→ Excerpt to read
** BEGIN **

Skip to main content
A Magazine for

Gloria Steinem Why she will always be a feminist icon

Gloria Steinem is featuring in this year's Festival of Debate. Amy Mullen-Brown explains Steinem's history and why she remains essential to the feminist movement.

Gloria Steinem

Gloria Steinem is a writer, lecturer, political activist, feminist organiser and an inspiration. She has been fighting for women’s equality for over half a century and has been awarded the Presidential Medal of Freedom by President Barack Obama. Steinem has dedicated her life to standing up for what she believes in.

Growing up, Steinem spent half of the year in Michigan and the other half in Florida and California. This meant she didn’t attend school on a regular basis until she was 11. In an interview with Emma Watson she said that in some ways, this was a good thing as she dodged a lot of brainwashing, especially in terms of gender studies and women’s roles within societies.

** END **

→ Source excerpt
** BEGIN **

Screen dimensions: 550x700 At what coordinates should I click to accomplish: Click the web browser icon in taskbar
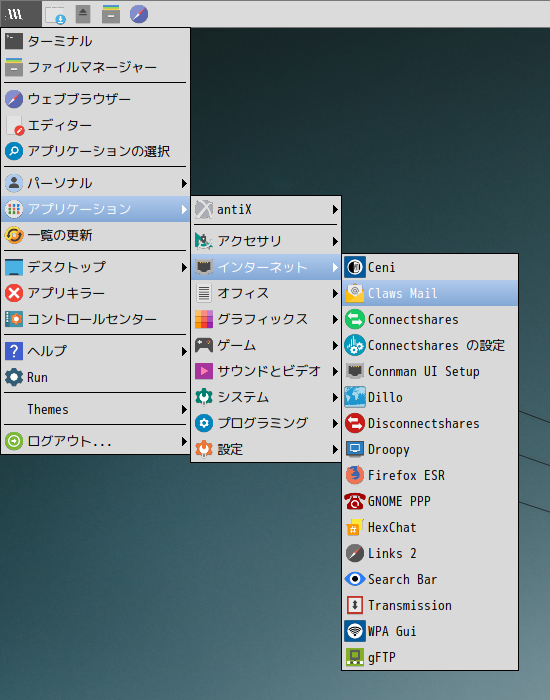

** END **

→ What you have to do
Please write out the stretch of the Gloria Steinem article from "Gloria Steinem Why" through "to the feminist movement.", word for word. The material has no connection to the Gloria Steinem article.

→ Exercise answer
Gloria Steinem Why she will always be a feminist icon

Gloria Steinem is featuring in this year's Festival of Debate. Amy Mullen-Brown explains Steinem's history and why she remains essential to the feminist movement.